Eurozone funding eases but fears remain
The cost of borrowing for some of the eurozone’s biggest countries eased today after a torrid week that saw record highs raise fears of defaults.
Traders speculated the European Central Bank (ECB) was stepping in to buy bonds and drive the costs down.
Yields on Spanish 10 year notes fell to 6.41 per cent, a day after a €30bn (£25.74bn) auction at 6.97 per cent.
Earlier today the yield had hit 7.09 per cent, passing the seven per cent level that saw Greece, Portugal and Ireland seek bailouts.
Italian yields also dropped, falling to 6.71 per cent from 6.79 while the difference between the interest charged on French and German bonds narrowed to 1.63 per cent from over two per cent on Thursday.

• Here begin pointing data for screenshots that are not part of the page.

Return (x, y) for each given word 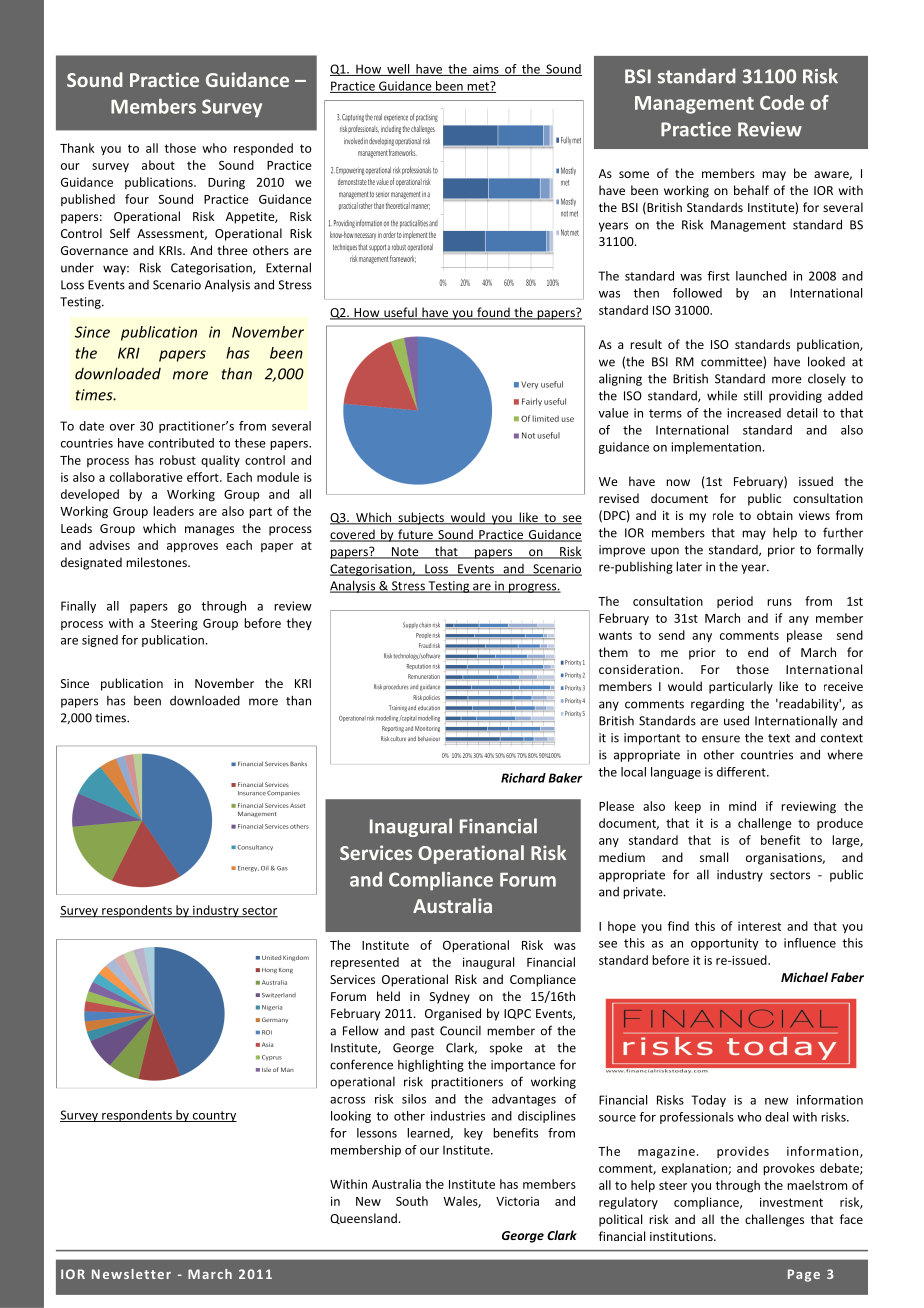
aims (486, 70)
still (753, 395)
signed (100, 641)
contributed (181, 443)
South (412, 1201)
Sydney (450, 997)
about (158, 165)
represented (365, 963)
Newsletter (131, 1274)
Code (782, 102)
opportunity (725, 944)
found (493, 313)
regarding (717, 705)
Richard (523, 778)
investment (791, 1202)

Peter O’Flanagan, trader at Clear Currency, said the seven per cent figure on Spanish bonds may have triggered ECB buying.

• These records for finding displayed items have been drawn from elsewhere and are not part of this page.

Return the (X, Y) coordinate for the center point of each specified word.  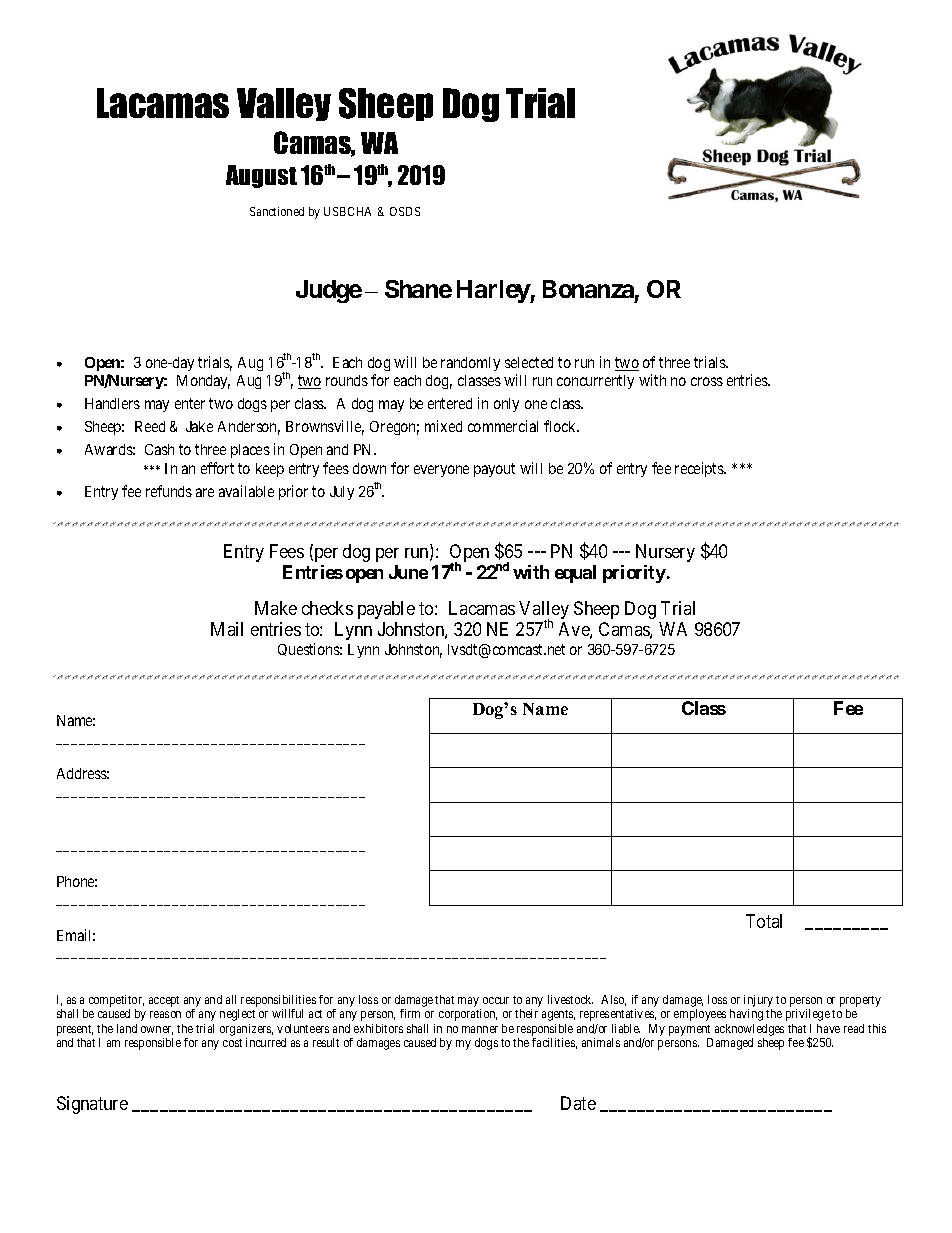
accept (164, 1001)
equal (575, 574)
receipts (700, 469)
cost (232, 1043)
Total (764, 921)
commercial (503, 426)
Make (276, 608)
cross (707, 381)
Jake (199, 426)
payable (386, 610)
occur (496, 1000)
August (261, 176)
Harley (494, 291)
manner (480, 1029)
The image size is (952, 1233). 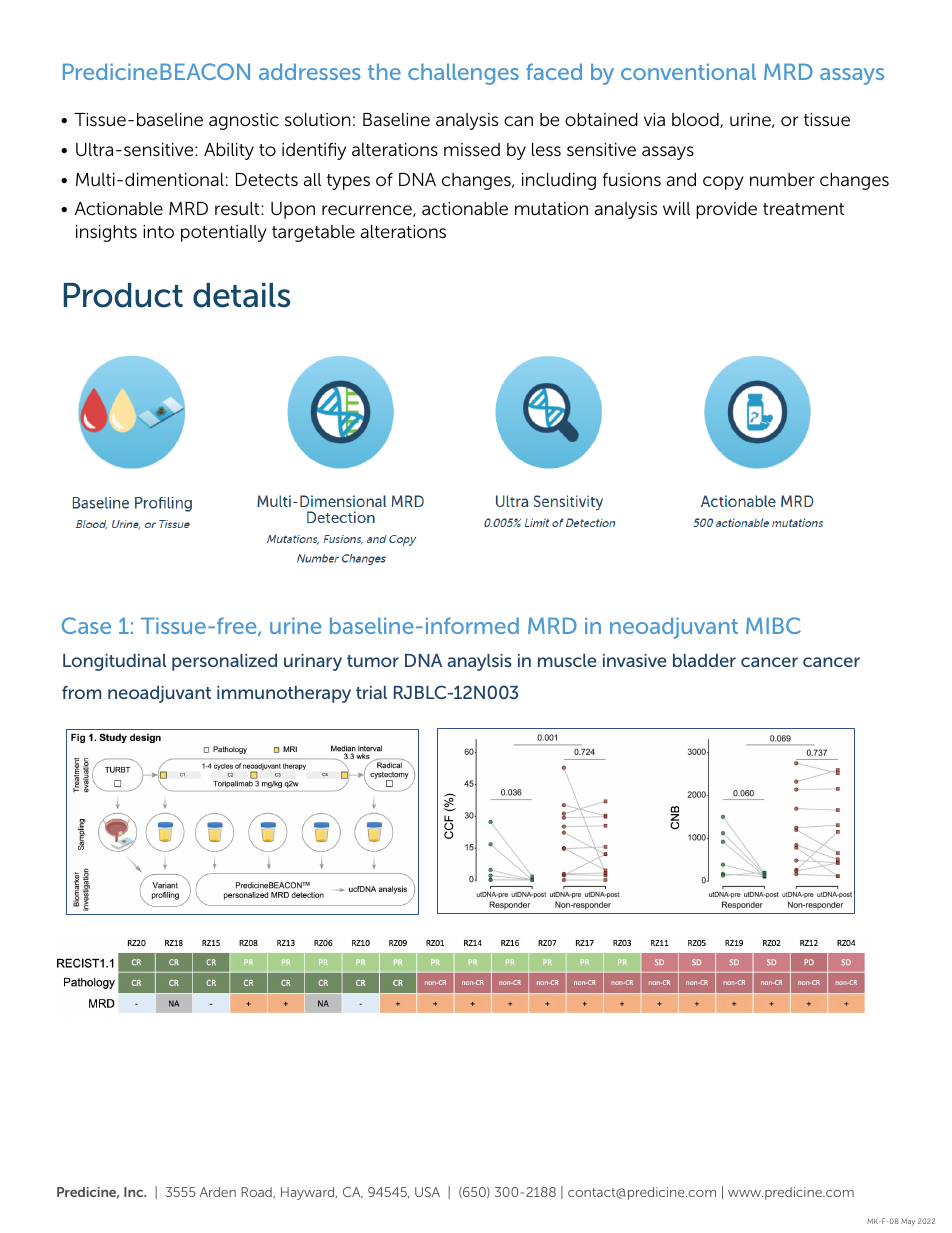 What do you see at coordinates (244, 121) in the screenshot?
I see `agnostic` at bounding box center [244, 121].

“There’s a lot of pressure on the ECB to backstop European nations,” he said.
But he added that it without signs of a resolution being reached there was unlikely to be any sustained reduction of the yields.

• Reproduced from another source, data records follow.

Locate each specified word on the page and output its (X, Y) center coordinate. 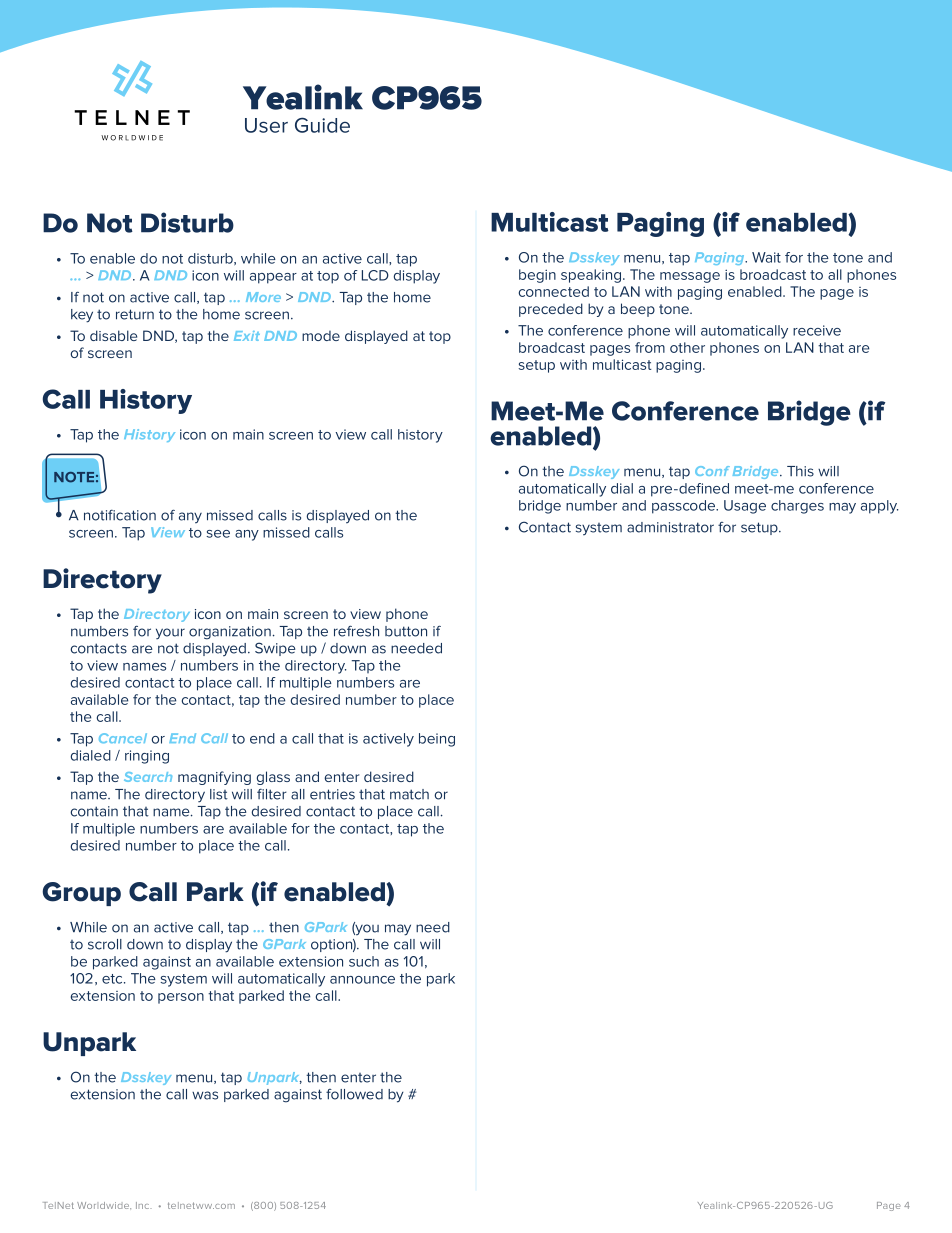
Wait (766, 257)
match (409, 794)
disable (113, 335)
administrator (670, 527)
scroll (105, 944)
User (266, 125)
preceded (551, 310)
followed (354, 1094)
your (170, 634)
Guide (322, 125)
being (437, 740)
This (800, 471)
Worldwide (104, 1205)
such (364, 961)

Spain and Italy will both hold bond auctions next week, along with fellow Eurozone countries Holland and Germany.
There is unlikely to be much appetite for those issues as a resolution doesn’t seem near, O’Flanagan said.
The relative calm in the markets came after Mario Draghi fired a broadside at Eurozone leaders.
The new president of the ECB criticised the failure to implement the European Financial Stability Facility.
“Where is the implementation of these long-standing decisions?” he said at a banking conference in Frankfurt. “We should not be waiting any longer.”
Despite the relatively good day, the prospects for sovereign debt remain bleak.
Louise Cooper, Markets analyst at BGC Partners, pointed out that in 2006 the entire debt issued from all 17 Eurozone countries was €5.8trillion, but just four years later that had risen almost 40 per cent to €7.8trillion.
“There is just so much Euro debt out there, there are no more willing buyers,” she said.
“Many banks and investment funds already own an awful lot of Euro sovereign debt, they are up to their armpits in this stuff already, why buy more? Especially when the future looks so bleak.”
But O’Flanagan sees the real issue being the perceived risk of the bonds rather than over-supply.
Josef Ackermann, chief executive of Deutsche Bank, added to the gloom with comments suggesting no end to the crisis is in sight.
“We need to prepare for a prolonged period of volatility and uncertainty,” he said to a gathering of central bankers and regulators at a Frankfurt conference.
“It is time to acknowledge this is the new normality. It will take years for the system to adjust for a new reality.”